M. et Mme B… soutiennent que le président du conseil départemental de Saône-et-Loire a commis une erreur d’appréciation.
Par un mémoire en défense, enregistré le 2 décembre 2025, le département de Saône-et-Loire conclut au rejet de la requête.
Le département soutient que le moyen invoqué par les requérants n’est pas fondé.
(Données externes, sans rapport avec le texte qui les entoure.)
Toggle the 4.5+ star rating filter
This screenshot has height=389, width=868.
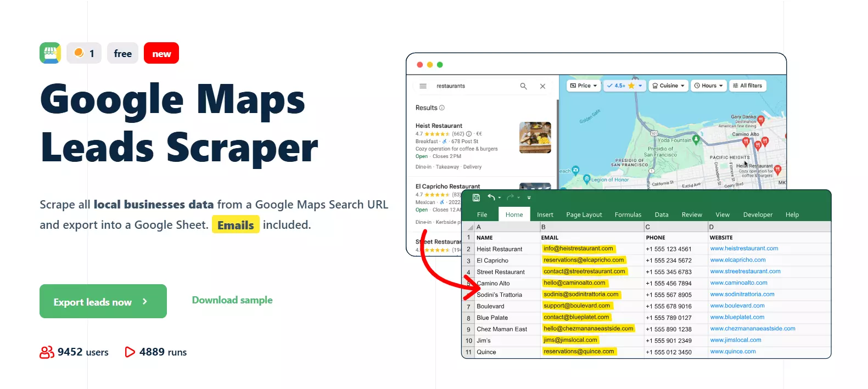pos(624,86)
Vu les autres pièces du dossier.
Vu :
- le code de l’action sociale et des familles ;
- le code de la construction et de l’habitation ;
- le code des relations entre le public et l’administration ;
- la loi n° 90-449 du 31 mai 1990 visant à la mise en œuvre du droit au logement ;
- la loi n° 2004-809 du 13 août 2004 relative aux libertés et responsabilités locales ;
- le décret n° 2005-212 du 2 mars 2005 relatif aux fonds de solidarité pour le logement ;
- le règlement intérieur du fonds de solidarité pour le logement du département de Saône-et-Loire ;
- le code de justice administrative.
La présidente du tribunal a désigné M. Boissy, président, pour statuer sur les litiges relevant de l’article R. 222-13 du code de justice administrative.
Le président de la formation de jugement a dispensé le rapporteur public, sur sa proposition, de prononcer des conclusions à l’audience.
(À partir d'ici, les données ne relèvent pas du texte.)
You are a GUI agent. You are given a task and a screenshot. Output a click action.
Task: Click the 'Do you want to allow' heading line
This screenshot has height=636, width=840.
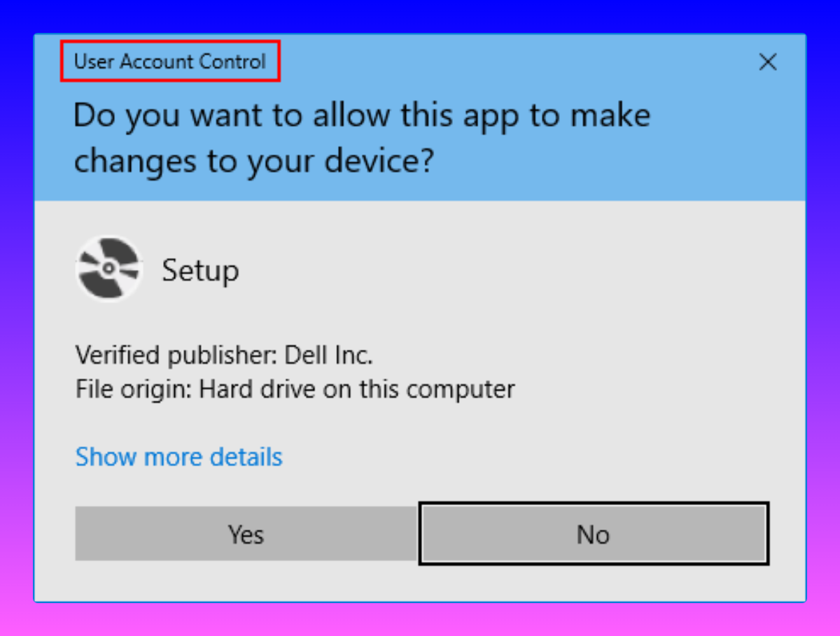(361, 115)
Les parties ont été régulièrement averties du jour de l’audience.
Au cours de l’audience publique, après l’appel de l’affaire, les parties n’étant ni présentes ni représentées, la clôture de l’instruction a été prononcée en application de l’article R. 772-9 du code de justice administrative et le rapport de M. Boissy a été entendu.
Considérant ce qui suit :
Sur le cadre juridique :
1. En application des articles 1er et 6 de la loi n° 90-449 du 31 mai 1990, du IV de l’article 65 de la loi n° 2004-809 du 13 août 2004 et de l’article 1er du décret n° 2005-212 du 2 mars 2005, le fonds de solidarité pour le logement, dont le fonctionnement et les conditions d’attribution sont régies par un règlement intérieur propre à chaque département, a pour objet d’aider toute personne ou famille éprouvant des difficultés particulières, en raison notamment de l’inadaptation de ses ressources ou de ses conditions d’existence, pour accéder à un logement décent et indépendant ou s’y maintenir et pour y disposer de la fourniture d’eau, d’énergie et de services téléphoniques.
2. Lorsqu’il statue sur un recours dirigé contre une décision par laquelle l’autorité gestionnaire d’un fonds de solidarité pour le logement, sans remettre en cause des versements déjà effectués, détermine les droits d’une personne à obtenir l’une des aides mentionnées au point 1, il appartient au juge administratif, eu égard tant à la finalité de son intervention qu’à sa qualité de juge de plein contentieux, non de se prononcer sur les éventuels vices propres de la décision attaquée, mais d’examiner les droits de l’intéressé, en tenant compte de l’ensemble des circonstances de fait qui résultent de l’instruction. Au vu de ces éléments, il lui appartient d’annuler ou de réformer, s’il y a lieu, cette décision, en fixant alors lui-même tout ou partie des droits de l’intéressé et en le renvoyant, au besoin, devant l’administration afin qu’elle procède à cette fixation pour le surplus, sur la base des motifs de son jugement. Dans le cas d’un contentieux portant sur une demande d’aide destinée à prendre en charge tout ou partie d’une dépense spécifique, soit le requérant a effectivement exposé cette dépense et le juge doit rechercher s’il satisfaisait alors aux conditions pour obtenir l’aide sollicitée, soit il n’a pas été en mesure de le faire et le juge doit rechercher si la demande d’aide conserve un objet et si le requérant remplit les conditions pour l’obtenir, au regard des dispositions applicables et de la situation de fait existant à la date à laquelle il statue. Dans les deux cas il doit, le cas échéant, prendre en considération la marge d’appréciation dont l’administration dispose pour accorder l’aide en litige.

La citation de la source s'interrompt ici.